Goal-setting. The paper focuses on narrative abilities of preschool children as a resource for their cognitive development. Considering the speech and language development by children applies Lev Vygotsky’s cultural-historical approach. The development is viewed as a dialectical process: development is considered not as a gradual growth, but as a series of qualitative transformations. The study emphasizes two statements from Lev Vygotsky’s analysis: first, the idea of the genetic connection of telling (and drawing) stories with the future learning of reading and writing; second, the idea of connection between figurative and verbal means of creating narratives at the preschool age. Lev Vygotsky’s ideas were considered in relation with current studies on children’s narrative abilities.
Procedure and Methods. The paper describes the study on connection between the structure of children’s narratives and the dialectical thinking of preschoolers.

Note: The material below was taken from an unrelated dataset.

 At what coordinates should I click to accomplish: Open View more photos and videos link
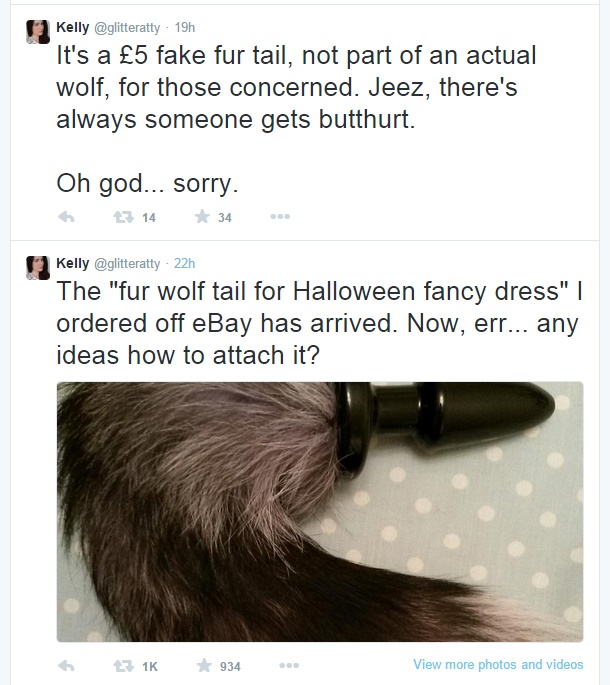coord(498,664)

Applied methods: “What can be at the same time?” (N.Veraksa); “What can be the other way round?)” (A. Belolutskaya); “Children’s test of cyclic representations” (N. Veraksa, S. Senyukova), “Tell a story” (A. Mak Keib). The study involved 34 children aged from five years to six years and eleven months. Each child was studied individually to avoid the influence of other children on the content of the story. A study on the method “Compilation of history using a dialectical pattern” (I. B. Shiyan) involving 44 senior preschool children (5 – 6.5 years of age) has been conducted. Children were asked to invent their own story (based on imagination or describing real events that happened to the child) using a dialectical pattern (beginning, middle, end) or without using one.
Results and Conclusion. The connection with the success of dialectical approach was detected only for stories based on the pattern. The study came to conclusion that using the “beginning, end, middle” storytelling pattern encourages children to create a more complex narrative, including operating with opposites. The creation of narratives can be used as a resource of cognitive development, in particular development of dialectical thinking in senior preschool children.